- Diwali is the holy tradition celebrated by people of Hindu faith that symbolizes the victory of light over darkness and the beginning of the New Year. The celebration is one of the most important holidays for Hindus.
- Diwali is India’s most well-known holiday. It is also an official holiday in Singapore, Nepal, Malaysia and several other countries.
- There are an estimated 2.3 million Hindus of Indian origin in the United States, and there may be as many as 1 million practicing American Hindus who are not of Indian origin (Source: Hindu-American Foundation, 2008).
- Hallmark first created cards for Diwali in 2003.
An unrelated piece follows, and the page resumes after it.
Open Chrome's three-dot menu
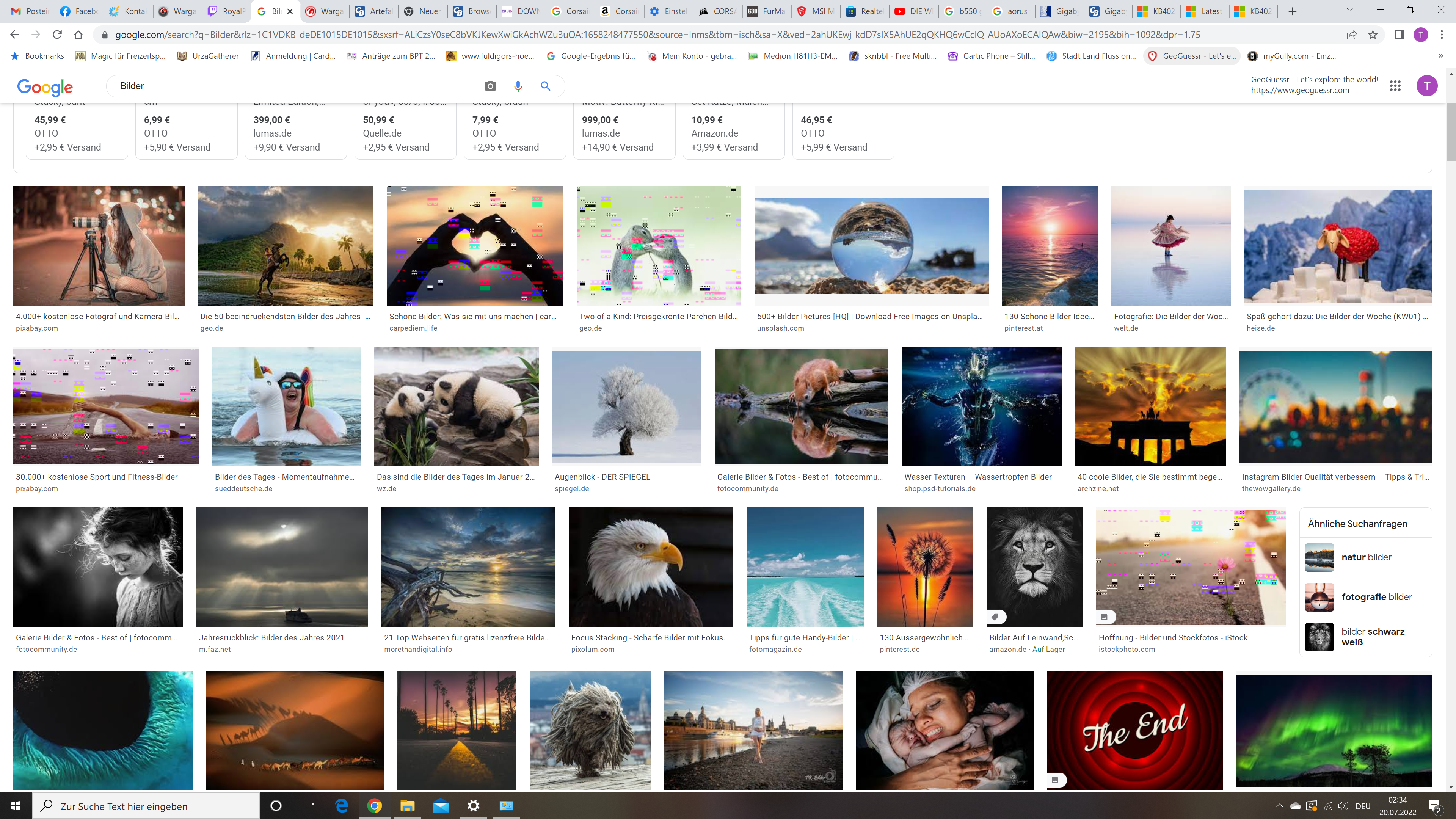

Celebrated Oct. 19 to Oct. 23, 2017
Diwali (Du-vah-ly) is a five-day celebration based on the lunar calendar that begins in late Ashwin (September/October) and ends in early Kartika (October/November).
As with other Indian festivals, Diwali signifies different things to people around the world.
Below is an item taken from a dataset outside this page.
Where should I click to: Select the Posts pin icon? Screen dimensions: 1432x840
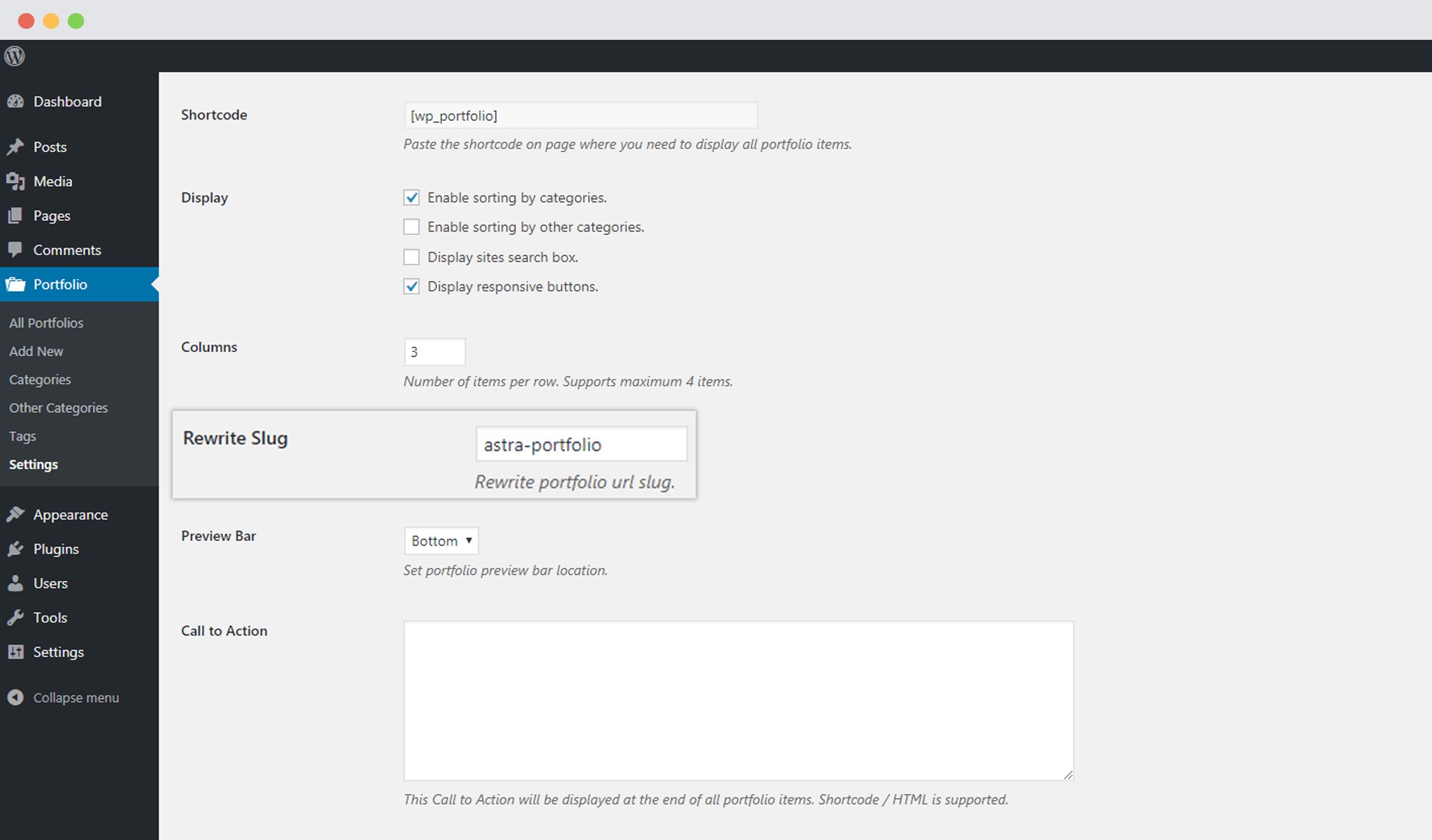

In northern India, Diwali celebrates Rama’s homecoming from 14 years of exile after defeating Ravana and his coronation as king. In Gujarat, the festival honors Lakshmi, the goddess of wealth. In Bengal, it is related to the goddess Kali.
But everywhere, it is celebrated with the same festive spirit and signifies the renewal of life. Often celebrations include lighting lamps, candles or fireworks.